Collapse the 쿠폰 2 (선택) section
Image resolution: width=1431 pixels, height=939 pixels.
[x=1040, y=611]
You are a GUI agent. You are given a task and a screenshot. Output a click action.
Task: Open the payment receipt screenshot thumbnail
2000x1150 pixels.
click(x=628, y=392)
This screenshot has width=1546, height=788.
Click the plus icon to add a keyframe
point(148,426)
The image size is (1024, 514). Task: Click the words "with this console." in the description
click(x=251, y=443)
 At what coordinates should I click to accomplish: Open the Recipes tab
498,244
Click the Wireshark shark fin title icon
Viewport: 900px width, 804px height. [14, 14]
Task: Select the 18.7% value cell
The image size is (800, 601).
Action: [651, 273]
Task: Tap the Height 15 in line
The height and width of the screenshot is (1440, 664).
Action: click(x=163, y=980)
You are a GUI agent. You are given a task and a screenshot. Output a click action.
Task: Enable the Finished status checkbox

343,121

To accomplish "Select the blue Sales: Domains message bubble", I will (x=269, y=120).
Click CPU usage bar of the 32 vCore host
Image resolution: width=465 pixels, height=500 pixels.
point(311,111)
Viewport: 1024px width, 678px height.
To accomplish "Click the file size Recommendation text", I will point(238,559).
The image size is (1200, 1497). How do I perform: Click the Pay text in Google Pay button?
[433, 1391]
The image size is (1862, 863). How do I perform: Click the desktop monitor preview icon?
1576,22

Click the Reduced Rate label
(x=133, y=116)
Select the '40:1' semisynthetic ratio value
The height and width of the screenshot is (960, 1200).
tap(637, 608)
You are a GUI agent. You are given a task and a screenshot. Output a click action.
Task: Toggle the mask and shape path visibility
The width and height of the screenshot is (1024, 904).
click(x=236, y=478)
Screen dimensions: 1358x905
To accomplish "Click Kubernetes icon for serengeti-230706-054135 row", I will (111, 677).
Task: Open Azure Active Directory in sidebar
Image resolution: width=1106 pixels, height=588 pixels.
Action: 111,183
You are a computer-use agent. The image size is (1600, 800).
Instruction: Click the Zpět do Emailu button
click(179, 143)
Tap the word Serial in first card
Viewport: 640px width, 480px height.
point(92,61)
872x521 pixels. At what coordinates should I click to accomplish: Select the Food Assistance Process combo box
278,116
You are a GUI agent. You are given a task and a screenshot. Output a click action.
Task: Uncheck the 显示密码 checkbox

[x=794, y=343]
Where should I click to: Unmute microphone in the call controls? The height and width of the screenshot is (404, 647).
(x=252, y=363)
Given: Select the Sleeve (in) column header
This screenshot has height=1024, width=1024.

TASK TO CARRY OUT:
Would you reproduce the full listing shown above, word for word?

ANSWER BOX:
Collapse the 쿠폰 2 (선택) section
Image resolution: width=1431 pixels, height=939 pixels.
[x=1040, y=611]
You are a GUI agent. You are given a task and a screenshot. Output a click action.
Task: Open the payment receipt screenshot thumbnail
2000x1150 pixels.
click(x=628, y=392)
This screenshot has width=1546, height=788.
Click the plus icon to add a keyframe
point(148,426)
The image size is (1024, 514). Task: Click the words "with this console." in the description
click(x=251, y=443)
 At what coordinates should I click to accomplish: Open the Recipes tab
498,244
Click the Wireshark shark fin title icon
Viewport: 900px width, 804px height. [14, 14]
Task: Select the 18.7% value cell
The image size is (800, 601).
Action: [651, 273]
Task: Tap the Height 15 in line
The height and width of the screenshot is (1440, 664).
Action: click(x=163, y=980)
You are a GUI agent. You are given a task and a screenshot. Output a click action.
Task: Enable the Finished status checkbox

343,121

To accomplish "Select the blue Sales: Domains message bubble", I will (x=269, y=120).
Click CPU usage bar of the 32 vCore host
Image resolution: width=465 pixels, height=500 pixels.
point(311,111)
Viewport: 1024px width, 678px height.
To accomplish "Click the file size Recommendation text", I will point(238,559).
The image size is (1200, 1497). How do I perform: Click the Pay text in Google Pay button?
[433, 1391]
The image size is (1862, 863). How do I perform: Click the desktop monitor preview icon?
1576,22

Click the Reduced Rate label
(x=133, y=116)
Select the '40:1' semisynthetic ratio value
The height and width of the screenshot is (960, 1200).
tap(637, 608)
You are a GUI agent. You are given a task and a screenshot. Output a click action.
Task: Toggle the mask and shape path visibility
The width and height of the screenshot is (1024, 904).
click(x=236, y=478)
Screen dimensions: 1358x905
To accomplish "Click Kubernetes icon for serengeti-230706-054135 row", I will (111, 677).
Task: Open Azure Active Directory in sidebar
Image resolution: width=1106 pixels, height=588 pixels.
Action: 111,183
You are a computer-use agent. The image size is (1600, 800).
Instruction: Click the Zpět do Emailu button
click(179, 143)
Tap the word Serial in first card
Viewport: 640px width, 480px height.
point(92,61)
872x521 pixels. At what coordinates should I click to accomplish: Select the Food Assistance Process combo box
278,116
You are a GUI agent. You are given a task and a screenshot. Output a click action.
Task: Uncheck the 显示密码 checkbox

[x=794, y=343]
Where should I click to: Unmute microphone in the call controls? The height and width of the screenshot is (404, 647).
(x=252, y=363)
Given: Select the Sleeve (in) column header
This screenshot has height=1024, width=1024.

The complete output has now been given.